Segment Open

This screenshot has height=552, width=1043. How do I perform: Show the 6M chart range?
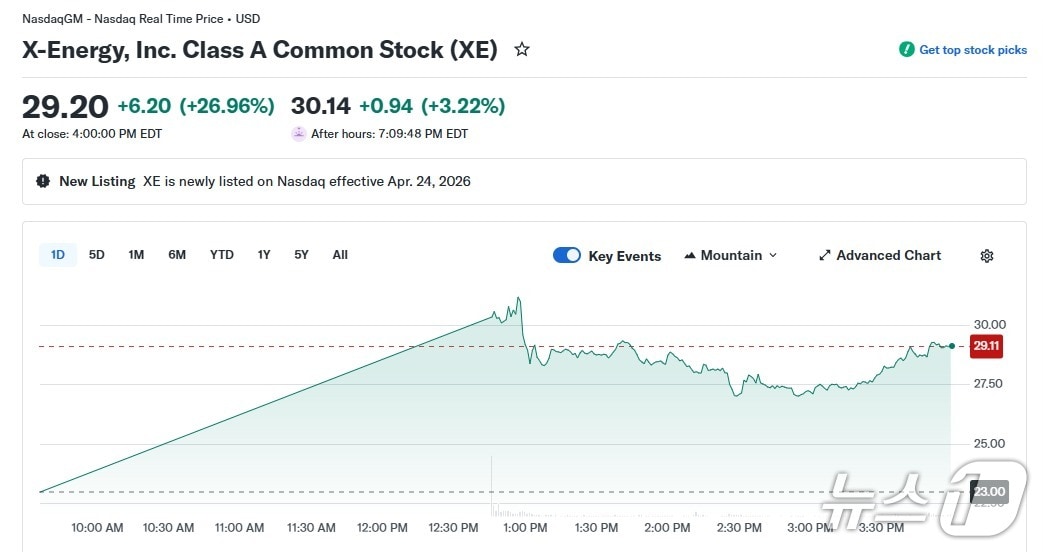point(177,255)
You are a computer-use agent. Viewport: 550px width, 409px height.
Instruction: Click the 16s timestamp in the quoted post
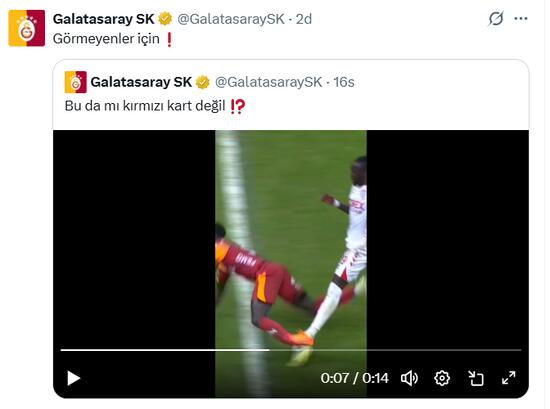[344, 82]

Segment Closed

== Task directions ==
Print out every record above exactly as given. Do not include the pictures.

== Response to the task ==
This screenshot has height=552, width=1043. How do I perform: Show the 6M chart range?
point(177,255)
You are a computer-use agent. Viewport: 550px width, 409px height.
Instruction: Click the 16s timestamp in the quoted post
[344, 82]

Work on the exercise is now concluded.